Furthermore, holistic security guidelines, such as the NIST Cybersecurity Framework, can also be applied to cloud computing. This framework highlights five key-functions that organizations should consider when managing and developing their cybersecurity lifecycle: Identify, Protect, Detect, Respond, and Recover. As mentioned in their website, “these five widely understood terms, when considered together, provide a comprehensive view of the lifecycle for managing cybersecurity risk over time."

What factors should organizations consider when evaluating cloud security solutions?
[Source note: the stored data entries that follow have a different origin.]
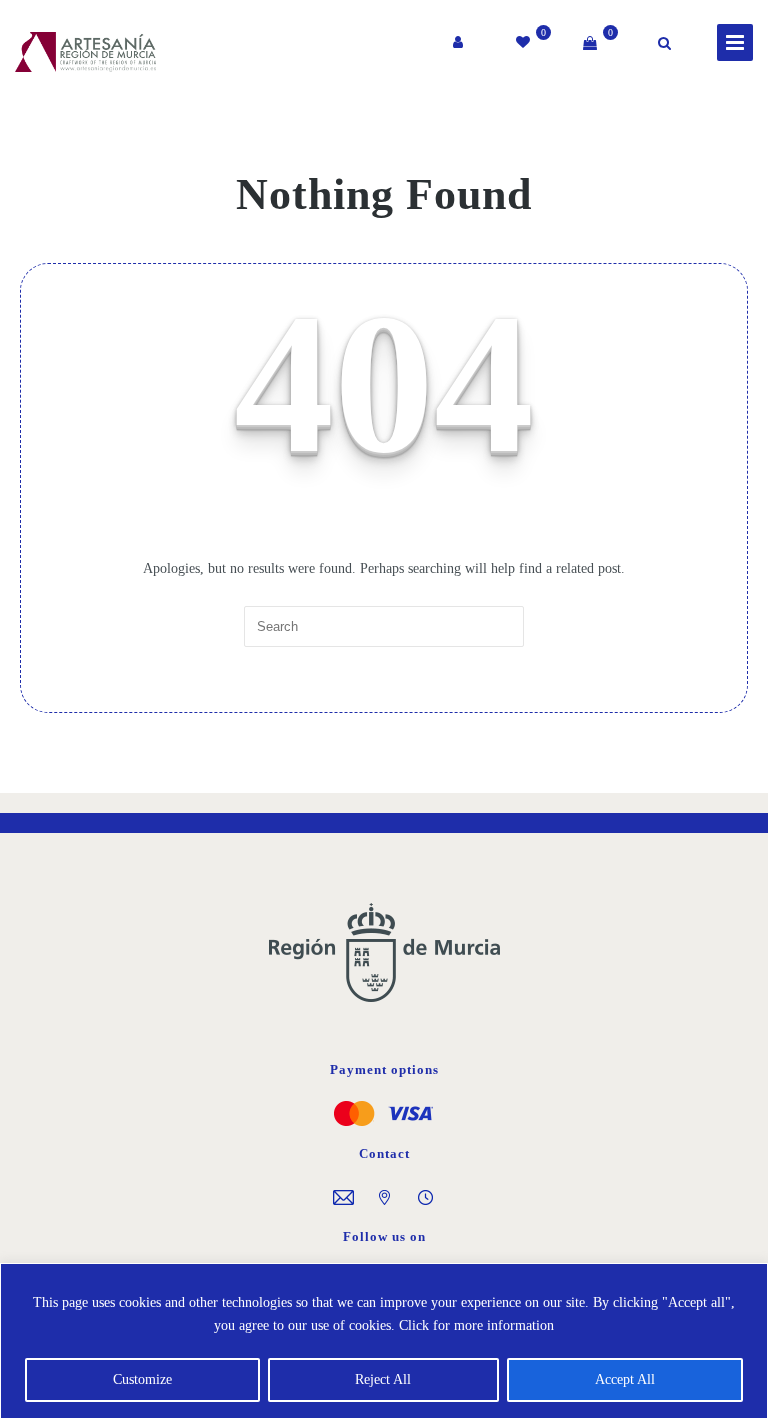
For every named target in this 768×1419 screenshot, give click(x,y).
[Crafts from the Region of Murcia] (65, 49)
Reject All (383, 1379)
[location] (384, 1200)
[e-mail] (343, 1200)
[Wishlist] (524, 43)
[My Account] (459, 43)
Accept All (625, 1379)
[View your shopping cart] (590, 43)
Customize (142, 1379)
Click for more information (476, 1325)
Each organization’s cloud architecture is unique and has its own set of individual considerations. With that in mind, organizations should consider the following common factors when selecting cloud security solutions and providers:

Certifications & Standards

Technologies & Service Roadmap

Data Security, Data Governance and Business policies

Contracts, Commercials & SLAs

Reliability & Performance

Migration Support, Vendor Lock in & Exit Planning

Business health & Company profile

Cloud cyber security

Organizations could lean on a few well-known ones to enhance and develop the security of their cloud environments:

Ensure that internet-facing services are secure

Although it’s always better to completely limit access to and from the internet to a cloud environment, it’s not always possible. As such, it is recommended to review any internet-facing services and establish secure processes and procedures.

Leverage a zero-trust network.

In zero-trust networks, nothing is trusted by default.

Understand the shared responsibilities

With cloud services, both the organization and the provider share responsibility of cloud applications and the data. It is of outmost importance for all parties to understand their portion of the shared responsibilities to ensure a robust security posture.

Darktrace/Cloud for a secure cloud environment

Darktrace/Cloud is powered by Self-Learning AI, which learns an organization’s normal business operations so it can recognize subtle deviations that indicate a cyber-attack. In this way, Darktrace offers highly bespoke security solutions that can be deployed anywhere a company has data, including standard cloud deployments, as well as serverless deployments and microservices. 

Darktrace/Cloud provides total visibility of an organization’s data in a single pane of glass. It analyzes network data in the cloud alongside control pane events. It covers IaaS, PaaS, and SaaS to regain control over single and multi-cloud infrastructure. Not only can it identify emerging threats across these areas, but it can also take targeted, proportionate action to autonomously neutralize cyber-attacks, without disrupting business. 

With all these capabilities, Darktrace can protect organizations from major threats to data security. For example, Darktrace/Cloud can detect data exfiltration and insider threats, protecting sensitive information stored in the cloud. It can identify unusual data downloads and when it detects a suspicious data flow in Kubernetes cluster, it can contain it. Finally, since Darktrace/Cloud’s AI grows with each business’s data, it benefits organizations at all stages of their cloud journeys.